By: Hope Starkman, M.D.
Your physician may advise you that you might benefit from receiving a soft tissue or joint injection for example an injection into your knee, shoulder, wrist, ankle, and elbow, trigger finger, carpal tunnel area or trigger point. This Procedure most often involves the placement of a form of cortisone into that area with a small needle. Sometimes the cortisone is mixed with Lidocaine because the cortisone/steroid is very thick and by itself can cause an inflammatory reaction. You should advise your doctor if you are allergic to steroids or Lidocaine or anything that might be inside the injection. Also remind the physician if you have bleeding problems or if you take daily blood thinners that might result in excessive bleeding. Usually the needle being used for the aspiration of joint fluid and or injection is the same size as a needle used to drawn blood so excessive bleeding is an unlikely complication.
The physician may use a topical agent like Ethyl Chloride to make the surface being injected cold so the sensation of pain at the surface of the skin may be lessened or alleviated all together.
The physician performing the procedure will obtain your verbal or written consent for the procedure after an explanation of potential risk, benefits and alternatives. The potential risks include bleeding, bruising, contusion, allergic reaction to injected medication or idiosyncratic(unpredictable reaction),possible tendon rupture if you are having a procedure like a trigger finger injection (very rare) or infection. There is often a slight amount of pain which is temporary. Sometimes the arthritis pain at the site of injection may get worse for a day or so before it gets better. Placing an ice pack at the injection site a few minutes on an off for a few hours after the injection may help you to cope with any such discomfort. Not every person receiving an injection will need to use ice after the procedure.
Although your doctor will clean the area off prior to injection, usually with a Betadine or iodine compound to limit risk of infection, it is still possible to acquire an infection from an injection. The risks are very small estimated as 1 in 1,000 to 1 in 16,000. You should immediately notify your doctor if you develop fever, warmth, redness discharge or pain at the injection site or if you have any concern at all.
In some cases other compound may be injected into an arthritic joint. Viscosupplementation is the injection of a compound which in many ways resembles your own natural joint fluid and can act as a lubricant preventing bone from rubbing against bone is osteoarthritis.

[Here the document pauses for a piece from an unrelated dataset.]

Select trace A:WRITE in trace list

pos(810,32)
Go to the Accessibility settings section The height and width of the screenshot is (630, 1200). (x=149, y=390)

It often contains Hyaluronic acid. These are considered for use when a patient with osteoarthritis of the knee has failed conservative treatment with weight loss when appropriate, analgesics, and topical agents, anti inflammatory agents, steroid injections, and physical therapy. Some of these compounds are:Synvisc®, Orthovisc®, Supartz®, Hyalgan®, Euflexxa®. Often this type of treatment requires a series of three to five injections each a week apart. The specific therapy chosen may depend on cost, insurance coverage, your physician’s prior experience with each or your prior reaction to above products.
Viscosupplementation can result in a pseudoseptic joint –a joint which seems to be infected but is temporarily inflamed and not infected due to the body’s reaction to the chemical injected. It will go away soon but you need to notify your doctor if pain, redness, warmth or swelling develops at injection site. The same other risks of injection occurs with viscosupplementation as with a cortisone injection.
Injection with steroids or treatment with viscosupplementation can be very effective ways to relieve arthritis pain when one or just a couple of joints are involved. Both procedures may enable a patient to prolong the need for surgery or for total joint replacement, as well.